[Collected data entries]

+++

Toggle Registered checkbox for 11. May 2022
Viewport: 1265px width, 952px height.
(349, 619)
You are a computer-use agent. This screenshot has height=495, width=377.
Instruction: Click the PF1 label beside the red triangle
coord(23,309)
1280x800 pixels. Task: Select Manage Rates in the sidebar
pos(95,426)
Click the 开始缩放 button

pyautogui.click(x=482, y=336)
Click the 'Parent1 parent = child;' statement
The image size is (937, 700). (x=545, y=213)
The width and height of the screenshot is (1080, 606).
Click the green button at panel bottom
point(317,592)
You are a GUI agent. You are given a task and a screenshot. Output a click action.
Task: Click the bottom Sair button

+++

[WORK REQUEST] Copy the entries exactly, leaving no line out.

[ANSWER SECTION]
Toggle Registered checkbox for 11. May 2022
Viewport: 1265px width, 952px height.
(349, 619)
You are a computer-use agent. This screenshot has height=495, width=377.
Instruction: Click the PF1 label beside the red triangle
coord(23,309)
1280x800 pixels. Task: Select Manage Rates in the sidebar
pos(95,426)
Click the 开始缩放 button

pyautogui.click(x=482, y=336)
Click the 'Parent1 parent = child;' statement
The image size is (937, 700). (x=545, y=213)
The width and height of the screenshot is (1080, 606).
Click the green button at panel bottom
point(317,592)
You are a GUI agent. You are given a task and a screenshot. Output a click action.
Task: Click the bottom Sair button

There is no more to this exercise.